#### [DOCUMENT SEGMENT]
──────────────────────────────

Expression of human TFIIA subunits in Saccharomyces cerevisiae identifies regions with conserved and species-specific functions.

The transcription factor TFIIA stabilizes the interaction between the TATA- binding protein ( TBP) and promoter DNA and facilitates activator function. In yeast, TFIIA is composed of large (TOA1) and small (TOA2) subunits that interact to form a beta-barrel domain and a helix bundle domain. Here we report plasmid shuffle experiments showing that the human subunits (TFIIAalpha/beta, ALF, and TFIIAgamma) are not able to support growth in yeast and that the failure is associated with morphological abnormalities related to cell division. To determine the regions responsible for species specificity, we examined a series of chimeric yeast-human subunits. The results showed that yeast-human hybrids that contained the N-termini of TFIIAgamma or TFIIAalpha/beta were viable, presumably because they could form a functional interspecies alpha-helical bundle. Likewise, a TOA1 hybrid that contained the nonconserved internal region from TFIIAalpha/beta also had no effect on TFIIA function. However, hybrids that contained the acidic region III or C-terminal region IV from TFIIAalpha/beta grew more slowly than the wild-type TOA1 subunit, and if both regions were exchanged, this effect was far more severe. Although these hybrids exchanged sequences which are involved in beta-barrel formation and interactions with TBP, they were all active in a TBP-dependent mobility shift assay. The results suggest that the growth phenotypes of these hybrids might be due to a failure to interact with components of the yeast transcription machinery other than TBP. Finally, we show that sequences from region III of TFIIA large subunits fall into classes that are either highly acidic or that are divergent and nonacidic, and provide the first evidence to suggest that, at least in yeast, this region is important for TFIIA function.[1]

──────────────────────────────

#### [MATERIAL SUPPLIED]
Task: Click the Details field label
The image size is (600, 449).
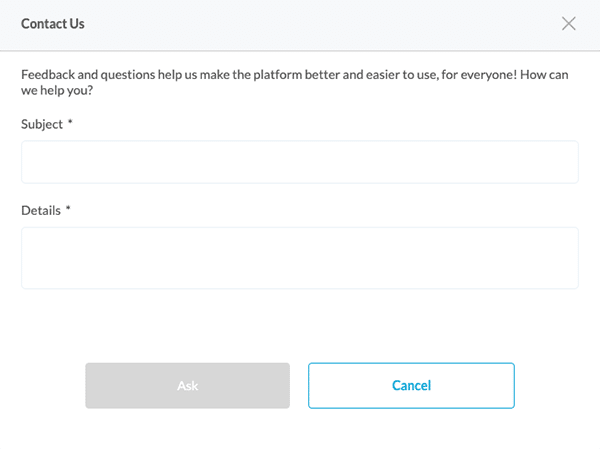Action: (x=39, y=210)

──────────────────────────────

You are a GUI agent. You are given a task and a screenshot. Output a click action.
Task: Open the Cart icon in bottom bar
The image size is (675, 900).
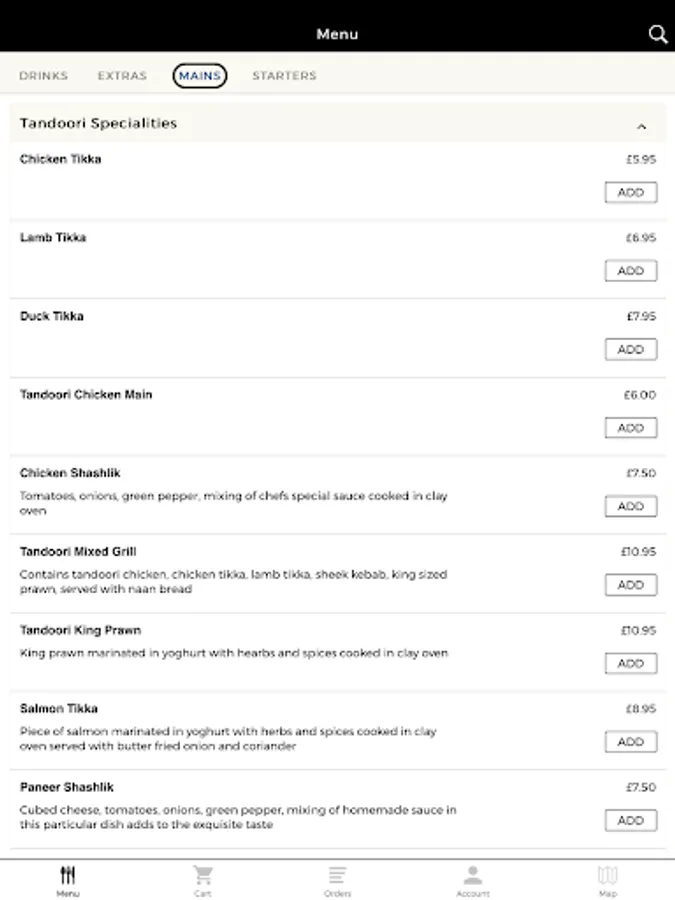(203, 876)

──────────────────────────────

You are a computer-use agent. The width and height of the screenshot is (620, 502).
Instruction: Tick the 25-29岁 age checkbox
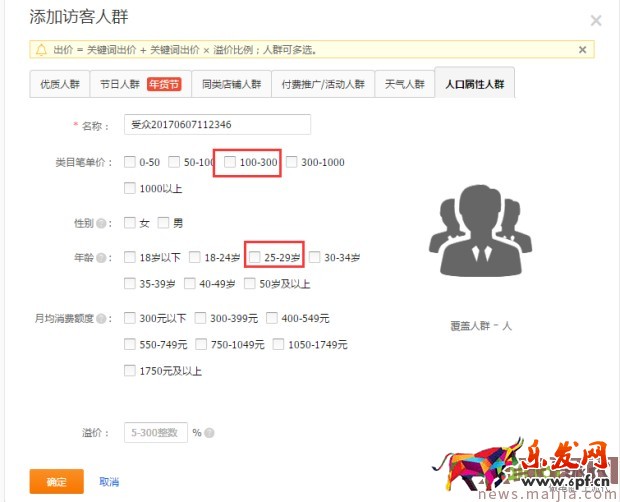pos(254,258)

──────────────────────────────

#### [AIM OF THE EXERCISE]
In the text on expressing human TFIIA subunits in yeast, which two subunits make up TFIIA in yeast?

#### [RESPONSE FOR THIS EXERCISE]
A large subunit (TOA1) and a small subunit (TOA2).